**WORK ORDER**.
Once you have located the line containing "Blog (445, 136)" in the material below, return it exactly along with each line after it through the line containing "Ebook (554, 49)".

**SOURCE INFORMATION**.

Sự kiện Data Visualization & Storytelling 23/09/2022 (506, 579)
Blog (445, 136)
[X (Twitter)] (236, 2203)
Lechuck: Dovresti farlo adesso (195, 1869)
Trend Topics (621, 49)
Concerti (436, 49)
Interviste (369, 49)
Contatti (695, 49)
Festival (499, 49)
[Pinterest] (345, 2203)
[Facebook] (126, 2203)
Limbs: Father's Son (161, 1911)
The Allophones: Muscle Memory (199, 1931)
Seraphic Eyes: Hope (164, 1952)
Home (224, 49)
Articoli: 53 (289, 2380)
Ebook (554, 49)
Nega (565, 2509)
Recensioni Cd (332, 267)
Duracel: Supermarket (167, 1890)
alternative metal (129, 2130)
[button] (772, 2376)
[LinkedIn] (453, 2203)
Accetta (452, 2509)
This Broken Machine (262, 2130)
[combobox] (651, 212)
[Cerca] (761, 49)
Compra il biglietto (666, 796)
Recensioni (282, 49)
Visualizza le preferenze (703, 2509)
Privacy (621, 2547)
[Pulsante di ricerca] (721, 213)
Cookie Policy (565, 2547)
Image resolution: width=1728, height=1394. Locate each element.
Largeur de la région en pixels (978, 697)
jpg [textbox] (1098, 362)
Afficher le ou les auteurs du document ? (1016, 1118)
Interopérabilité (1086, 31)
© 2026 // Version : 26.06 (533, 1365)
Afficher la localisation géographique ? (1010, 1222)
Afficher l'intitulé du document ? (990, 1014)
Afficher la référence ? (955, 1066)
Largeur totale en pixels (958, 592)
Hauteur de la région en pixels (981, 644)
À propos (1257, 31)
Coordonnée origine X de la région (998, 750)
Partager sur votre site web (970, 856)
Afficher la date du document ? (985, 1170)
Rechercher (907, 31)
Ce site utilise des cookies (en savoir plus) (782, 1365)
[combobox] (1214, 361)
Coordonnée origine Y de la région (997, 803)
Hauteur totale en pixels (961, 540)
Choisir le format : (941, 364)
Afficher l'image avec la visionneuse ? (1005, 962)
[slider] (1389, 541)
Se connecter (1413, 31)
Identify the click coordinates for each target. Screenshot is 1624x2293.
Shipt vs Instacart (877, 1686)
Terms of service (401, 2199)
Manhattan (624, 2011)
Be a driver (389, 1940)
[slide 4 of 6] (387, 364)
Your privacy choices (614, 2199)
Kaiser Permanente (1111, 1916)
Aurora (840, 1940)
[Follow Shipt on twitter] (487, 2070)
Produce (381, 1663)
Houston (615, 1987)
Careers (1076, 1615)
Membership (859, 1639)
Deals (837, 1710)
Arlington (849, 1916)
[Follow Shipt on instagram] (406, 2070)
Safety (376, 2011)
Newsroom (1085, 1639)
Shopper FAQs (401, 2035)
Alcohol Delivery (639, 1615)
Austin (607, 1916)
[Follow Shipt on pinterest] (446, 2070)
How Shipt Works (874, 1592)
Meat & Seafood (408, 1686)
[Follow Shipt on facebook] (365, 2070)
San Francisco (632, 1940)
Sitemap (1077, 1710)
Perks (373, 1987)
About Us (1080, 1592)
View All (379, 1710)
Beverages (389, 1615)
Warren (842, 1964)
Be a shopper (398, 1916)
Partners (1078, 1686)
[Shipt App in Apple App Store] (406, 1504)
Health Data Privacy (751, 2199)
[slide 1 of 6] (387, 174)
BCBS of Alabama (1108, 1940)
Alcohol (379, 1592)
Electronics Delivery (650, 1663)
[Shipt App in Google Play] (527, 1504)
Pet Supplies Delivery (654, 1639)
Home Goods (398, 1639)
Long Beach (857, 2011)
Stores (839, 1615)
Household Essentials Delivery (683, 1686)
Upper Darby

**EXERCISE SOLUTION**.
Blog (445, 136)
[X (Twitter)] (236, 2203)
Lechuck: Dovresti farlo adesso (195, 1869)
Trend Topics (621, 49)
Concerti (436, 49)
Interviste (369, 49)
Contatti (695, 49)
Festival (499, 49)
[Pinterest] (345, 2203)
[Facebook] (126, 2203)
Limbs: Father's Son (161, 1911)
The Allophones: Muscle Memory (199, 1931)
Seraphic Eyes: Hope (164, 1952)
Home (224, 49)
Articoli: 53 (289, 2380)
Ebook (554, 49)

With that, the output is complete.